When Maxime emerged, he wore loose cotton pants and nothing else. The bruises from Xander's beating had darkened further, spreading across his ribs in watercolor purples and greens. His chest was pale, sparse dark hair scattered across skin I'd touched in other contexts, for other purposes.
He stood in the doorway, waiting.
"Which drawer?" I asked.
"For?"
"Something I can sleep in."
"Oh." He moved to the dresser, pulled open a drawer, and retrieved a pair of gray sweatpants and a white undershirt. He held them out to me without meeting my eyes.
I took them. My fingers brushed his, and he flinched like I'd burned him.
The bathroom was clean, organized, every product aligned at right angles. I changed quickly, folding my clothes out of habit, and when I returned to the bedroom, Maxime was already in bed. On the left side. Lying rigid, staring at the ceiling.
I turned off the overhead light, leaving only the lamp on my side. The mattress dipped as I lowered myself onto it, my hip protesting the movement. For a long moment, neither of us spoke.
"You can breathe," I said.
He let out a shaky exhale.
The space between us was perhaps eighteen inches, close enough that I could feel the heat radiating off his body and hear each controlled breath he took, but not close enough to touch without intention.
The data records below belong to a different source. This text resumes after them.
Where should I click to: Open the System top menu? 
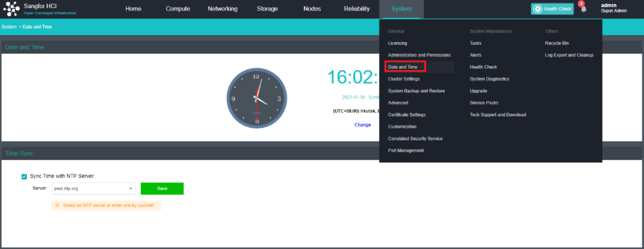click(x=401, y=9)

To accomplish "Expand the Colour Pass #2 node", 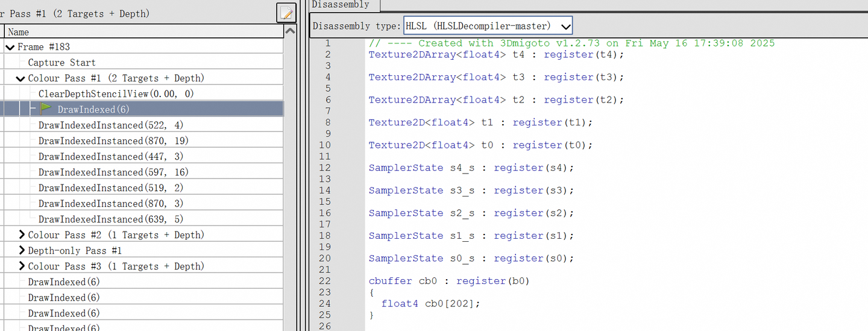I will click(x=21, y=235).
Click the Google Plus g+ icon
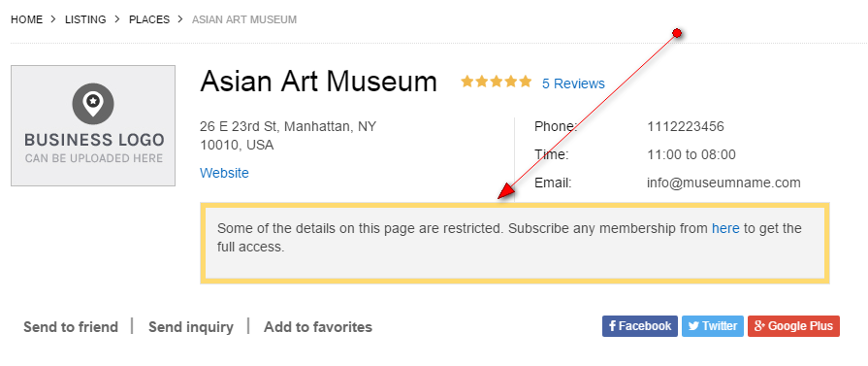The width and height of the screenshot is (868, 366). (759, 326)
I turned onto my side, facing him. He lay frozen, his profile sharp in the dim light, and I studied the architecture of his face: the blade of his nose, the set of his jaw, the dark sweep of his lashes against his cheek.
"Look at me."
He turned his head. His eyes were wide, almost frightened, and something in my chest clenched at the sight.
"You don't have to do anything," I said. "There's nothing to manage here. Nothing to anticipate. Just sleep."
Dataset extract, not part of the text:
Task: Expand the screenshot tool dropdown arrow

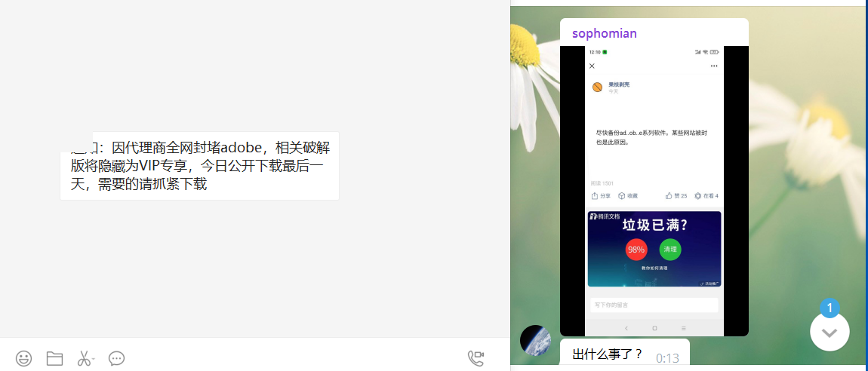Action: (94, 359)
"I don't know how to do this." The confession came out barely above a whisper. "Without... I don't know what you want from me."
"Nothing. That's the point."
His brow furrowed.
"Close your eyes," I said, giving him something to hold on to.
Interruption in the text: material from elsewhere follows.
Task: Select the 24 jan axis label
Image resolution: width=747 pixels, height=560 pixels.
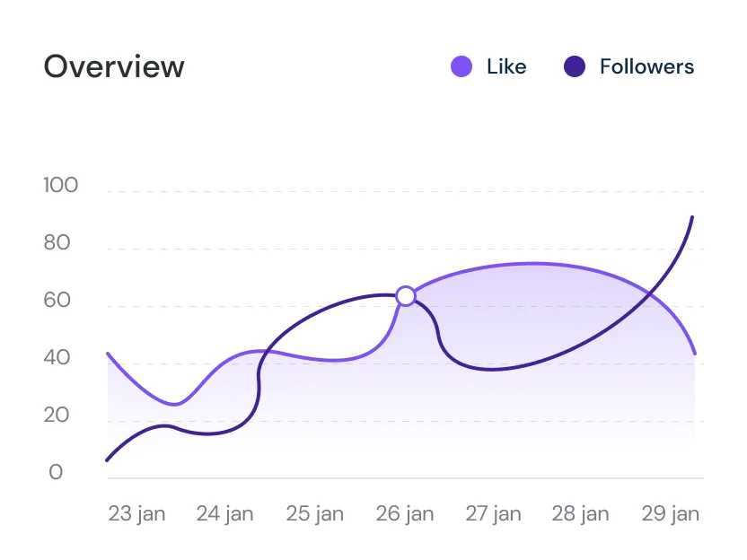Action: (x=225, y=514)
He obeyed. His breathing remained uneven, his body still taut with tension, but the simple act of following an instruction seemed to settle something in him.
The lamplight caught the bruises on his face, the lines that age had carved around his eyes and mouth, the gray at his temples that hadn't been there when we'd started this, when we'd been young and hungry and building something neither of us fully understood.
He'd spent decades sleeping alone in this mausoleum of a house. I'd spent decades surrounded by security details and locked doors and the ever-present awareness that someone might be coming to kill me. Neither of us had learned how to share a bed without purpose.
His breathing began to slow. The tension in his shoulders softened incrementally, and then sleep finally claimed him: the subtle release in his jaw, the way his lips parted slightly, the small unconscious sound he made as he surrendered to it.
I reached over and turned off the lamp. Darkness settled over the room, and I lay there listening to him breathe across the small distance that separated us.
The boy who'd learned to sleep with one eye open in an Oklahoma trailer, listening for Shane's footsteps, should not have been able to relax. The man who'd built an empire on paranoia and control should not have been able to close his eyes in an unfamiliar bed.
And yet.
I let my own eyes drift shut. The last thing I registered before sleep took me was the sound of Maxime's breathing, steady and slow, and the knowledge that for the first time in longer than I could remember, I wasn't alone in the dark.